Understanding Conditional Green Cards and How To Manage Them
Green cards, which bestow lawful permanent residency, represent a huge achievement for immigrants looking to live and work in the United States indefinitely. Not only does a green card confer numerous benefits, including the ability to sponsor certain relatives and eligibility for certain government benefits, they also eventually open a path to U.S. citizenship, the end goal of many immigrants.
Despite the term lawful permanent residence, green cards do not automatically last forever. Many green cards carry a 10-year eligibility period. Beneficiaries of this type of green card – a nonconditional green card – generally do not have much trouble renewing, though, with the process being more of a formality. Many will end up applying for citizenship once their mandatory waiting period has concluded, making the far-out expiration date moot.
Depending on how you obtained lawful permanent residency, you may instead receive a conditional green card, which is only valid for 2 years. Instead of “renewing,” you will instead need to move to get the conditions “removed” entirely. This can be a more involved, confusing process that requires careful attention and timing.
The consequences for failing to remove conditions and letting your green card expire can jeopardize your future in the country. Below, we explain who gets a conditional green card and what steps must be taken to successfully remove conditions.
Who Gets a Conditional Green Card?
The most common way of receiving a conditional green card is obtaining lawful permanent residency through marriage when you have married to your partner for less than 2 years at the time your visa was approved. If you were married for greater than 2 years, you will in most circumstances receive a nonconditional visa with a 10-year term.
Younger marriages receive conditional visas because the United States Citizenship and Immigration Services (USCIS) remains concerned about fraud.

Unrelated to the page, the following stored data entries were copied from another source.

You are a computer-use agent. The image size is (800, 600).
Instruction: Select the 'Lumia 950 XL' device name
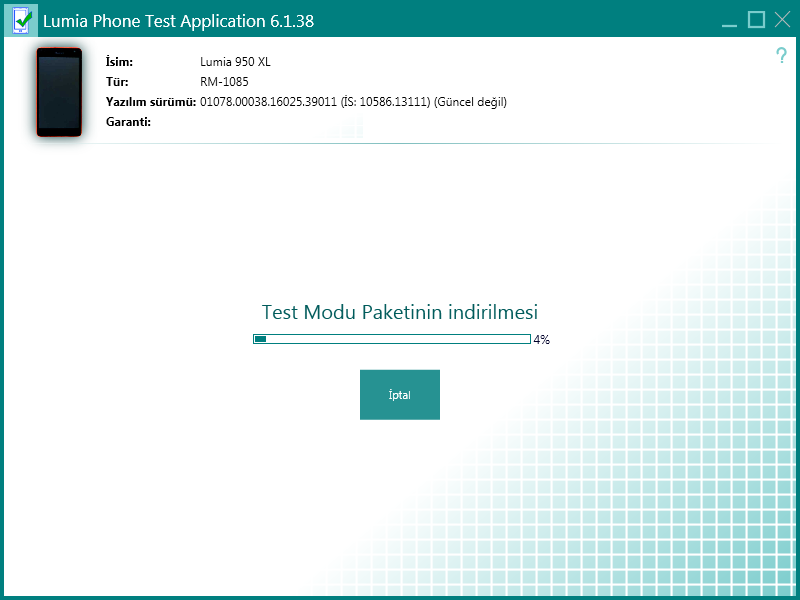tap(235, 62)
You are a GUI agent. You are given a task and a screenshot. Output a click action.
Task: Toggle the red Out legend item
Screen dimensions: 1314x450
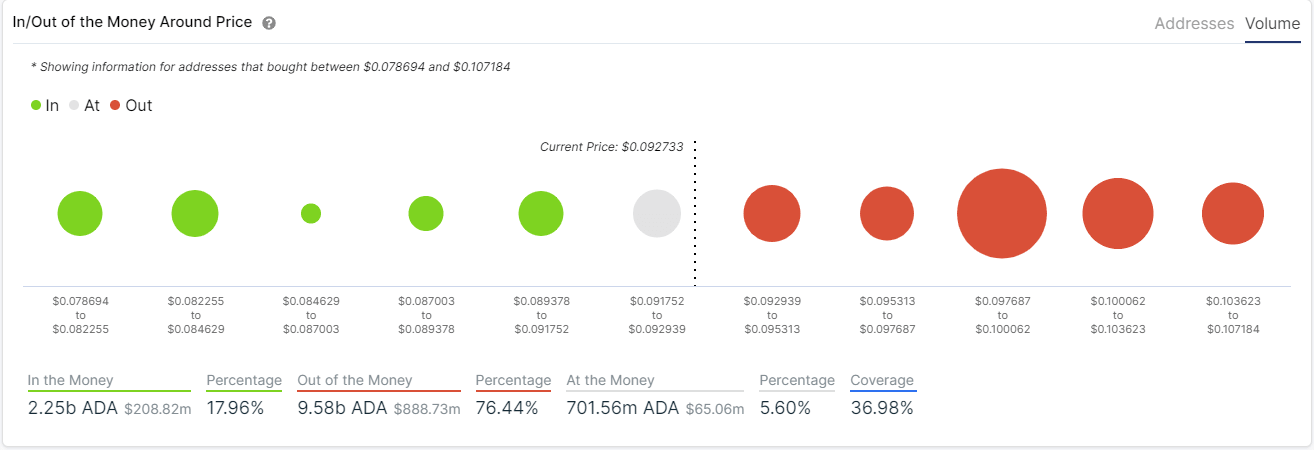point(130,105)
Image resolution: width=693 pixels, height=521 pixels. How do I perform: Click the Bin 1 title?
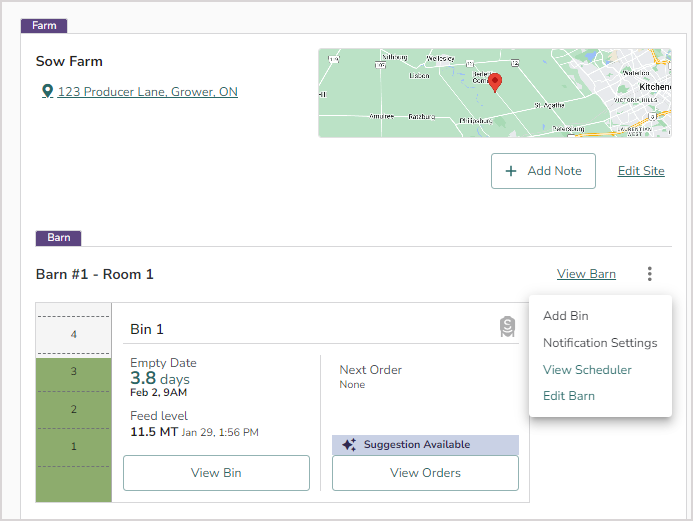147,329
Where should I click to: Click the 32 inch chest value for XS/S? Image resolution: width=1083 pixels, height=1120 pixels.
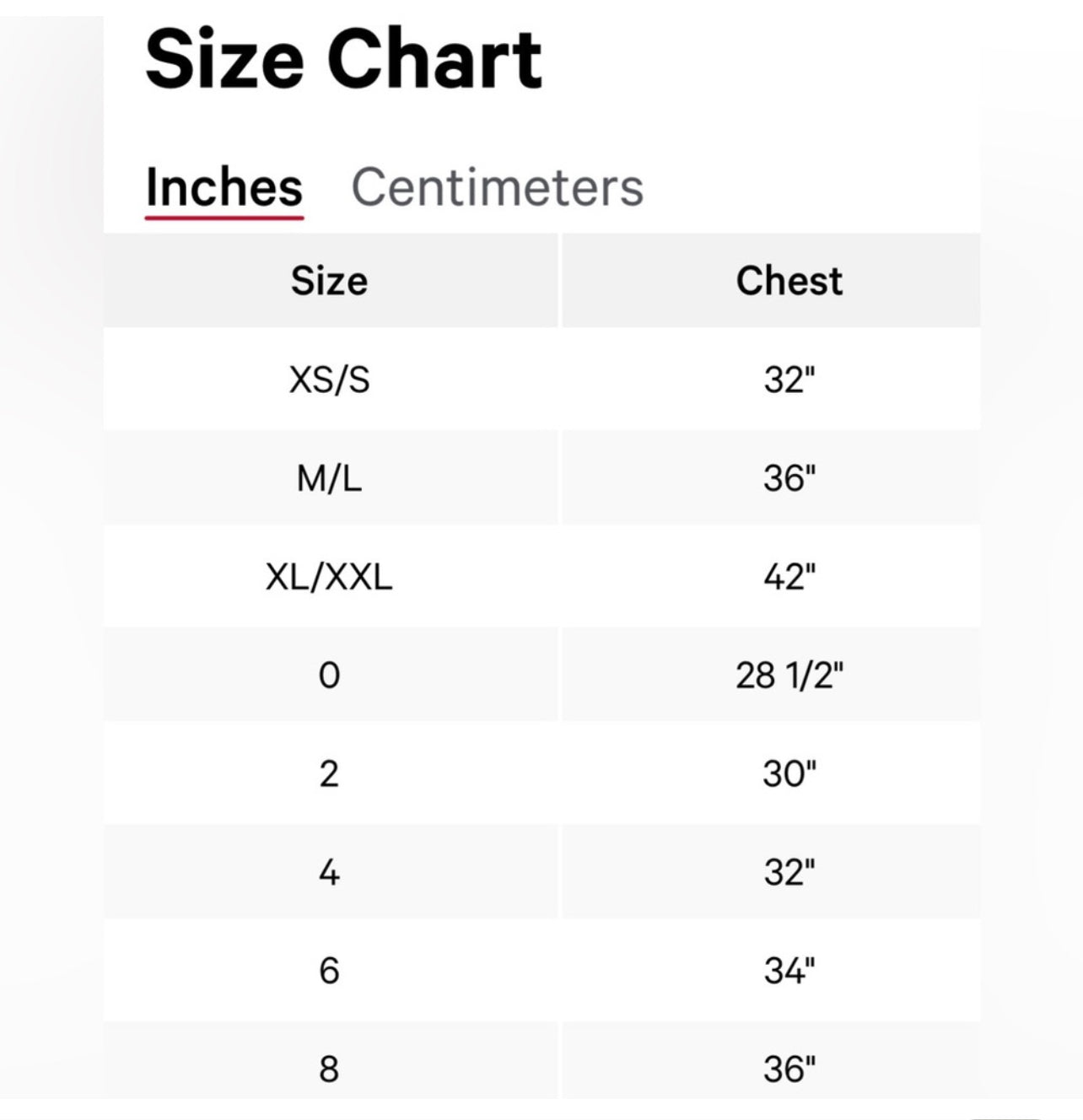pyautogui.click(x=788, y=379)
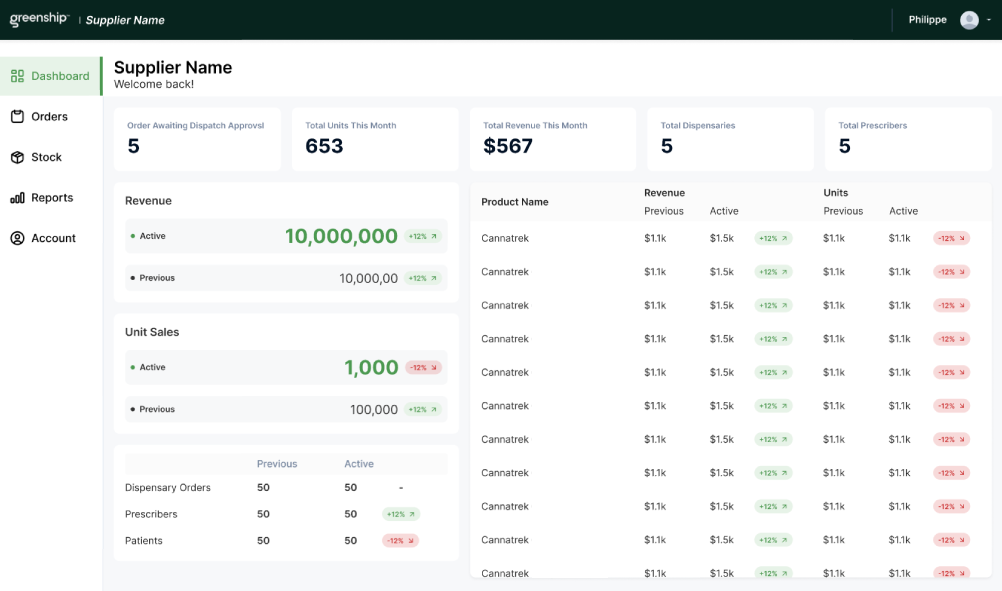Select the Total Revenue This Month card

pos(552,139)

If you have gone through the process of obtaining a visa through marriage, you already know that you were required to exhaustively prove the authenticity of your marriage, including undergoing an interview with an USCIS agent.

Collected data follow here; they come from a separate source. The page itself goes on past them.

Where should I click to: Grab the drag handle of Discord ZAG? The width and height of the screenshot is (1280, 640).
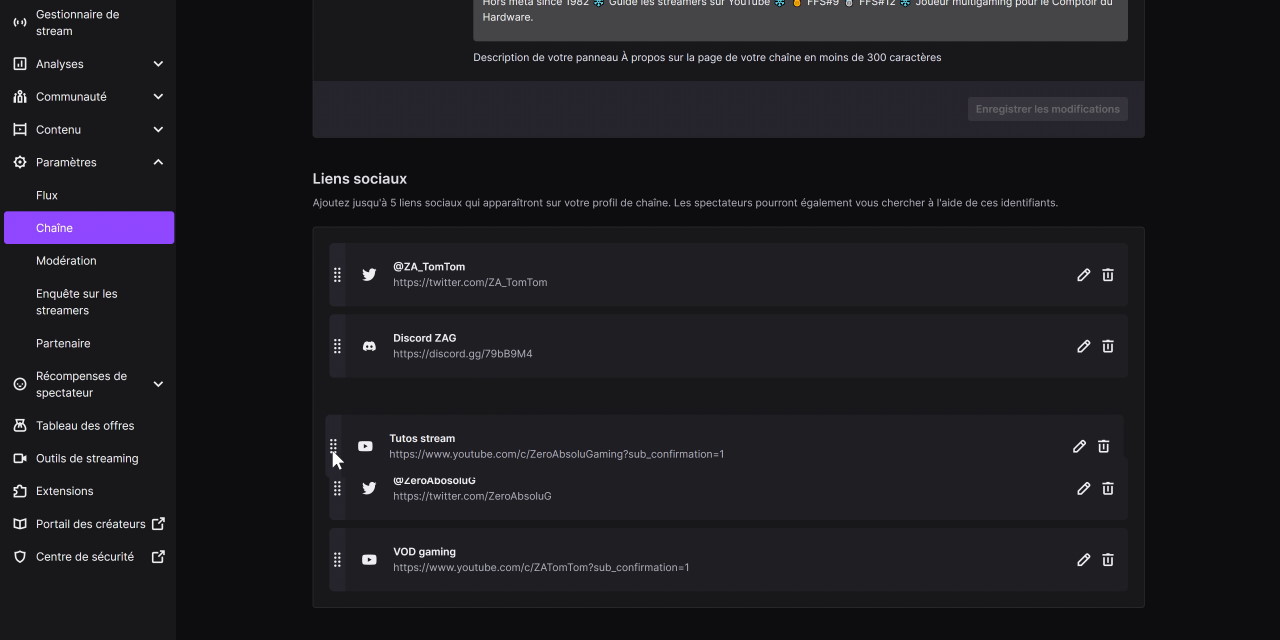[x=337, y=346]
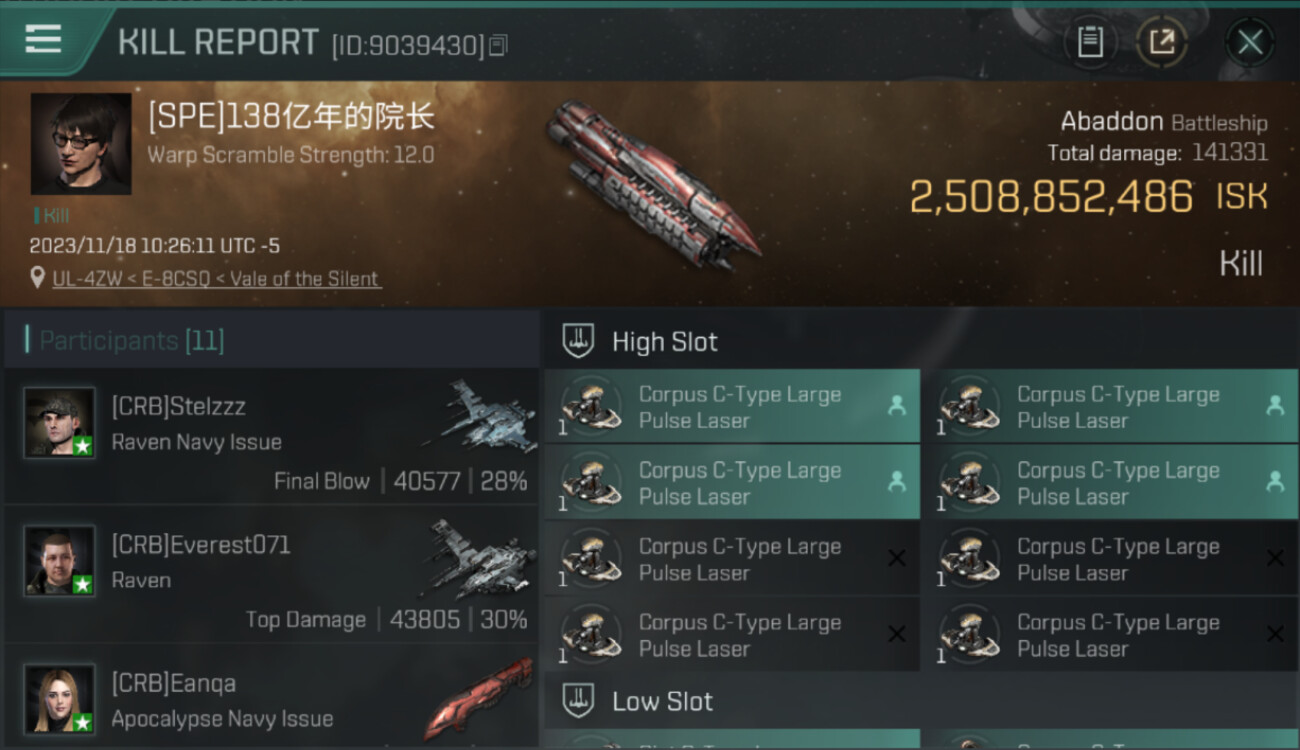Image resolution: width=1300 pixels, height=750 pixels.
Task: Open the clipboard report icon
Action: 1090,42
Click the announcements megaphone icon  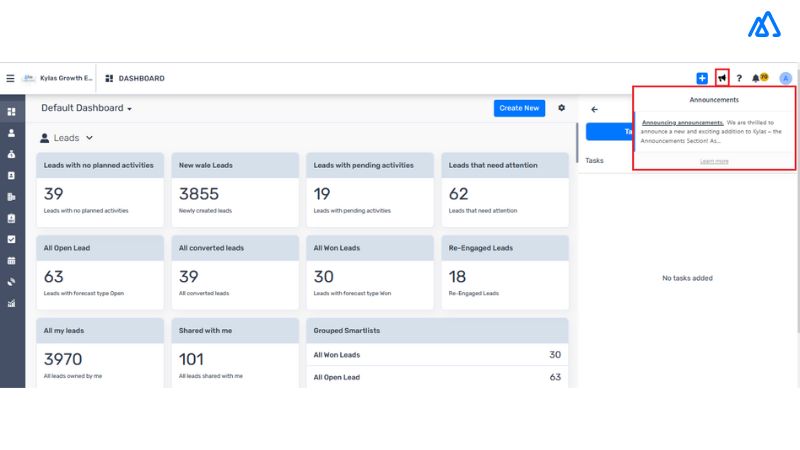[722, 78]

The agency is concerned that some married couples will manage to clear the first hurdle of receiving the conditional green card, even if the marriage is not legitimate. Therefore, the “conditions” are meant to dissuade inauthentic marriages from attempting to circumvent the immigration system, as the authenticity of the marriage will be adjudicated again when it comes time to remove conditions.

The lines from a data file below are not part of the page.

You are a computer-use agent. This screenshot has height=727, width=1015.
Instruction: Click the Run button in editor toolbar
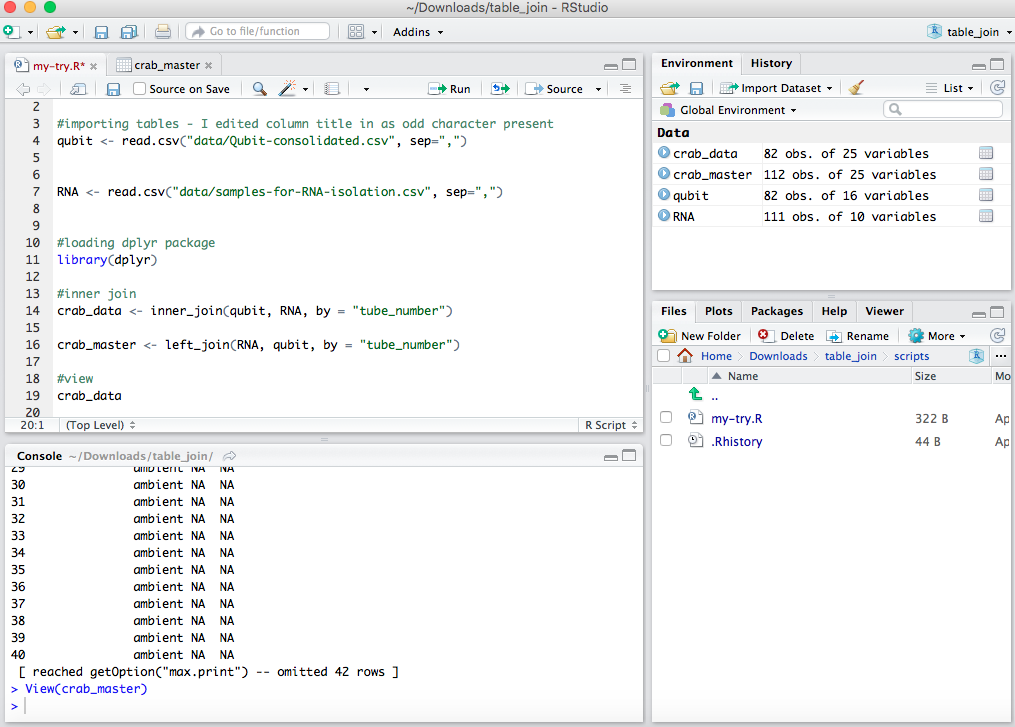449,89
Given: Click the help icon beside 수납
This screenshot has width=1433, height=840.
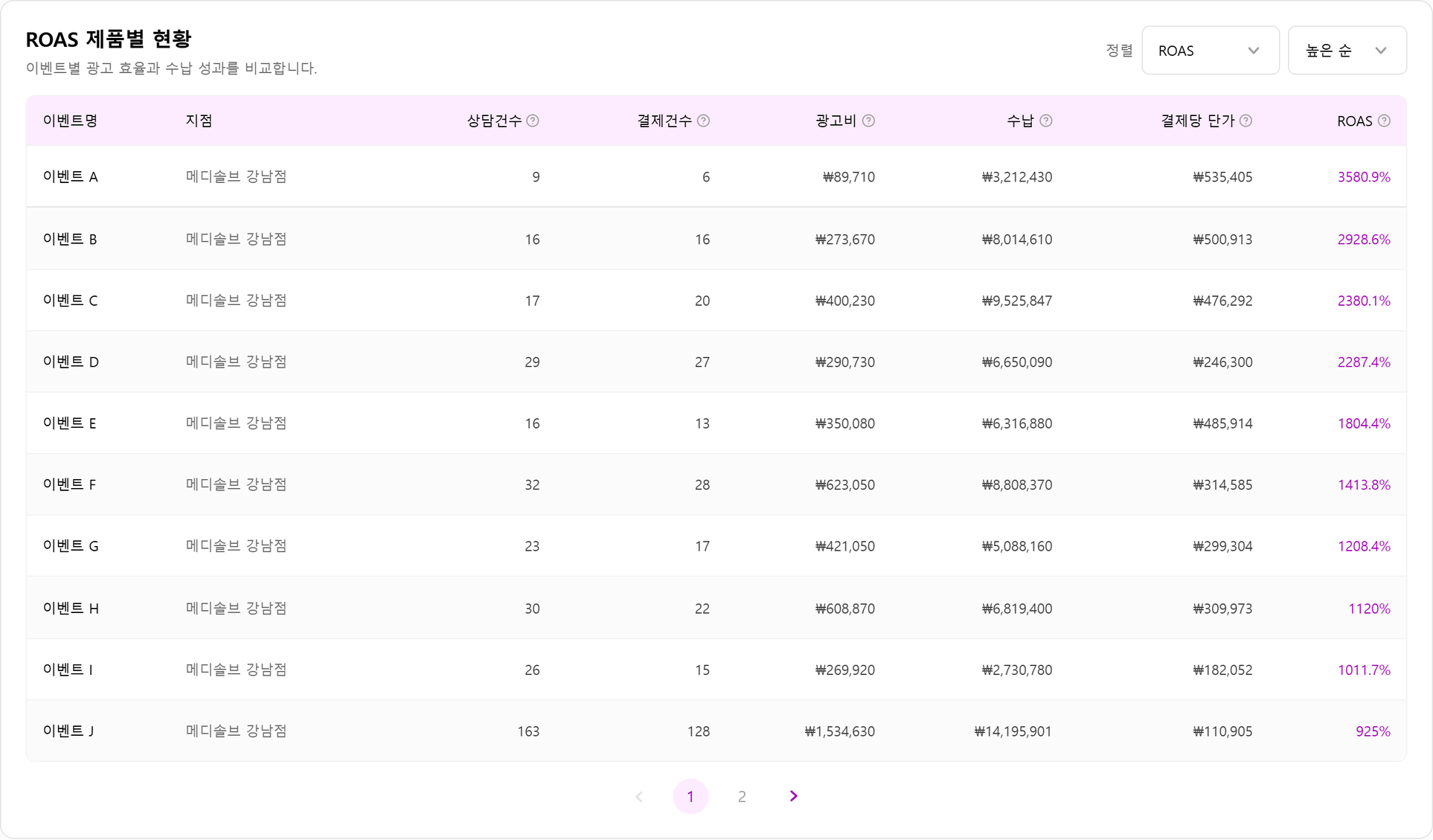Looking at the screenshot, I should pos(1046,121).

If you have a conditional green card, “CR1” – “conditional resident” will literally be stamped on your physical card. To remove conditions, you will again have to prove your marriage is real to USCIS. While this might seem a bit excessive to a couple that is happily and genuinely married, it is unfortunately another obstacle you will need to manage in your path toward staying in the country long-term.
Immigrant investors who obtained lawful permanent residency through the EB-5 Investor Visa will also receive a conditional green card only valid for 2 years. Similar to marriage-based conditional green cards, investors will need to again establish that they met all of the investing requirements of the EB-5 program in the 2 years they have lived and worked in the country.
When Do I Need to Remove Conditions on My Green Card?
Correctly timing when you file the necessary forms to remove conditions is essential to avoiding overstaying your visa and accruing unlawful presence. Whether your conditional green card is the result of a young marriage or the investor program, you will need to file the appropriate documents in the 90-day window before the green card is set to expire.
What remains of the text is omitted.